Road Drainage and the Water Environment

Stage 3 Objective: To update and expand where necessary the Stage 2 assessment to identify the likely impacts on the quality of waterbodies and fisheries/aquatic habitat, on catchment hydrology and on climate change resulting from the preferred scheme.

Stage 3 Components:

  • Refine, as appropriate, the map showing the location of flood plains, principal watercourses, ground water protection zones and mark those areas considered to be most sensitive to changes in water quality, hydrology or the physical environment.
  • Assess the sensitivity of watercourses, identify groundwater and surface water considerations and assess the effect of soluble/insoluble pollutants and the risk of spillages on waterbodies. Confirm the spillage risk calculations carried out at Stage 2.
  • Assess flooding impacts and the potential impacts of climate change.
  • Consider water-related ecological effects and cross-reference to the ecological assessment, with reference to Disruption due to Construction, Geology and Soils, Landscape Effects and Land Use where appropriate.

> [GIVEN DATA]:

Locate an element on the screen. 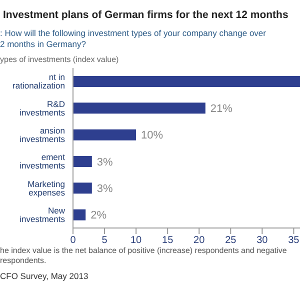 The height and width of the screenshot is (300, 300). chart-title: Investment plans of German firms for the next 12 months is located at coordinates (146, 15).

...

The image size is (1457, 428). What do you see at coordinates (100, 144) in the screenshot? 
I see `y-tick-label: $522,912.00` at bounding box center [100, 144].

> [LIST OF TASKS]:
• a. In the road drainage text, which Stage 2 calculations does Stage 3 confirm?
• b. Render this sentence from the road drainage text in Spanish: "Assess flooding impacts and the potential impacts of climate change."

> [EXERCISE SOLUTIONS]:
• a. The spillage risk calculations.

• b. Evalúe los impactos de las inundaciones y los posibles impactos del cambio climático.